1862 stellte der Kongress in einem Railroad Act allen Eisenbahngesellschaften freies Land und Regierungsdarlehen in Aussicht, um endlich die Besiedelung des Westens voranzutreiben. Aber der Ausbau des Schienennetzes stockte weiterhin. Grund war das fehlende Geld. Alle Eisenbahnlinien waren Aktiengesellschaften und konnten Geld zum Ausbau ihrer Strecken nur dadurch bekommen, wenn sie Aktien und Pfandbriefe an die Öffentlichkeit verkauften. Aber in Zeiten des Bürgerkrieges, da ein Mann über Nacht reich werden konnte, wenn er Waffen an die Armee verkaufte, dachte kein Mensch daran, Geld in eine Eisenbahnlinie zu stecken, die Ost mit West verbinden sollte. Würde diese Trasse durch die Wildnis je genutzt werden?
Das war das Szenario, als Huntington und Durant in Washington eintrafen. Beide hatten ihr Vermögen in die Eisenbahn gesteckt und den Versprechungen der Regierung geglaubt. Beide hofften mit ihren letzten Geldreserven dem Kongress weitere Darlehen und Landschenkungen zu entlocken. Um die Abgeordneten dazu zu bringen, derartige Beschlüsse zu verabschieden, wandten sie eine Methode an, die damals oft in diesen Kreisen praktiziert wurde. Sie kauften sich diese Stimmen.
Das neue Eisenbahngesetz, das 1864 auf den Weg gebracht wurde, stockte Landschenkungen auf und bot für private Anlieger hochwertige Sicherheiten. Beide Linien, die Central und Union Pacific erhielten auf Darlehensbasis insgesamt 85 000 Quadratkilometer Land und 20 000 bis 30 000 Dollar pro verlegten Kilometer der Strecke, die einmal die Ostküste mit der Westküste verbinden sollte.
Mit finanzpolitischen Winkelzügen und undurchsichtigen Geschäften wurde die Regierung getäuscht. Es kam nicht selten vor, das, sie einen bestimmten Streckenabschnitt mehr als einmal bezahlte. Man baute beispielsweise nicht kerzengerade durch das Land, sondern des Öfteren in Schlangenlinien, sodass man für einen Gleisabschnitt von tatsächlich drei Meilen ein Darlehen für eine Strecke von acht Meilen beantragen konnte.
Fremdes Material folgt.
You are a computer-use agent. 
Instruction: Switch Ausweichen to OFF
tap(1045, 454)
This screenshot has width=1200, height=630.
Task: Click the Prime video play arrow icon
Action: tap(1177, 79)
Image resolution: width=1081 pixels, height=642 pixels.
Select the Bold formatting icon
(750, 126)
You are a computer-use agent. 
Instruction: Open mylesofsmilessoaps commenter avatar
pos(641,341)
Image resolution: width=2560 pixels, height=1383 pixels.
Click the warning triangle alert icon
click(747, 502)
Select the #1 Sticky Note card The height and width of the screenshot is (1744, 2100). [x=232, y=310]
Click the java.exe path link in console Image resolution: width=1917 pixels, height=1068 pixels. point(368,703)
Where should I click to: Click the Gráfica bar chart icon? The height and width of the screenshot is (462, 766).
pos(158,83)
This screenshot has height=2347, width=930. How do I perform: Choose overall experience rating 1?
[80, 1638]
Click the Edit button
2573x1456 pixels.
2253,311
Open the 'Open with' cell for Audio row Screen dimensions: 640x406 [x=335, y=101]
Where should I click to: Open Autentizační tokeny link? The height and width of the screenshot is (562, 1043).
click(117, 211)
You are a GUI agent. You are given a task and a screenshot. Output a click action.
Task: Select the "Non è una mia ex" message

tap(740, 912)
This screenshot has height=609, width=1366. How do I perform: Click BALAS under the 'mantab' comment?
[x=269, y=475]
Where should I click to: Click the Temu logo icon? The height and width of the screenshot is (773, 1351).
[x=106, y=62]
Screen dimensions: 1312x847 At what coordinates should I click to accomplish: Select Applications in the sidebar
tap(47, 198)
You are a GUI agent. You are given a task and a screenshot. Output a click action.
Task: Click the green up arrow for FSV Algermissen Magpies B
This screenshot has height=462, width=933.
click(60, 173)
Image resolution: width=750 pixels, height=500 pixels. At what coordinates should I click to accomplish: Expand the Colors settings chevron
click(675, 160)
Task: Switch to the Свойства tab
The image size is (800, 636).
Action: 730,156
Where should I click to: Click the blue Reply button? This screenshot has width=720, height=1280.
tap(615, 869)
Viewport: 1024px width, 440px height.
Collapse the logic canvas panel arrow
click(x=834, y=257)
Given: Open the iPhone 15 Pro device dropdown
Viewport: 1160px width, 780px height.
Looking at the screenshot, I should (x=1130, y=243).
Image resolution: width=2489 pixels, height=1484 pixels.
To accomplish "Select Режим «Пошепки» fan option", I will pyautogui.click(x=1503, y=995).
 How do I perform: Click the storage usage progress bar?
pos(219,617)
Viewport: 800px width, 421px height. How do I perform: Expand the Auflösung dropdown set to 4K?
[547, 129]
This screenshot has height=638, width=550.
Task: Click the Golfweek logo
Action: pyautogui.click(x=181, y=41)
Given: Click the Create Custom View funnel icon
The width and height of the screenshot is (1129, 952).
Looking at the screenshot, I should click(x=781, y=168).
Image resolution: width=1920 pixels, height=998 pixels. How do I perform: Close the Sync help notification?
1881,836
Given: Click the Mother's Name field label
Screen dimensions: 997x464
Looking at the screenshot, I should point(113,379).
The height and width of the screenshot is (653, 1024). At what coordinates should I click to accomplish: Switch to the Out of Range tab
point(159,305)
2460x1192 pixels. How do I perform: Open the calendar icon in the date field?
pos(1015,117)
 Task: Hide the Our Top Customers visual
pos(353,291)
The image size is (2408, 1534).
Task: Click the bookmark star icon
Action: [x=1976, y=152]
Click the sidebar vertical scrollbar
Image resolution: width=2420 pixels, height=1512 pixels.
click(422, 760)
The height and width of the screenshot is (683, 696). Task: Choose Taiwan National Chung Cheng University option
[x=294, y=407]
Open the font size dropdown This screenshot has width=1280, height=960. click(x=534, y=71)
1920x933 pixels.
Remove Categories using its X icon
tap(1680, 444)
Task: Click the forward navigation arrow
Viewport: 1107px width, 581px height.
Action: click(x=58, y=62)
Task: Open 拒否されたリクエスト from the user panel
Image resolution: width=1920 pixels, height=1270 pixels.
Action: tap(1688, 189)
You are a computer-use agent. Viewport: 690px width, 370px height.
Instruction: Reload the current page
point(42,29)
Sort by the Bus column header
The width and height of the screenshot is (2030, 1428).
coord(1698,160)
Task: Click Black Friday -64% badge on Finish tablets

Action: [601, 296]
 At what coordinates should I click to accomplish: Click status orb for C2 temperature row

Pro Hektar Landparzelle zahlte man an die Regierung 6 Dollar, verkauft wurde diese aber in der Regel für 60 bis 70 Dollar.
1867 lagen die Preise in Cheyenne, einem Grenzort in Wyoming, bei 150 Dollar, nach Beendigung des Bahnbaus und dem Anschluss an das Schienennetz nach Westen und Osten bei 1000 Dollar.
Ausführlich auf diese dubiosen Geschäfte einzugehen, würde den Rahmen dieser Kolumne sprengen, deshalb für alle Interessierte der Hinweis auf die in der Quellenangabe aufgeführten Bücher.
Nur noch soviel; die meisten der Eisenbahnbarone waren an ihrem Lebensabend durch ihr oftmals gesetzeswidriges Verhalten zu vielfachen Millionären geworden. Sie besaßen Weingüter, gründeten Universitäten und lebten nicht selten in noblen Palais, die heute gut und gerne schlappe 30 Millionen Euros gekostet hätten. Sie lebten in ihrer eigenen Welt. Einer Welt aus Empfängen, rauschenden Bällen und feudalen Häusern und scherten sich keinen Deut um das Schicksal ihrer Arbeiter oder der Farmer, die entlang ihren Eisenbahnlinien siedelten. Dementsprechend war ihre Wertschätzung in der Öffentlichkeit äußerst gering.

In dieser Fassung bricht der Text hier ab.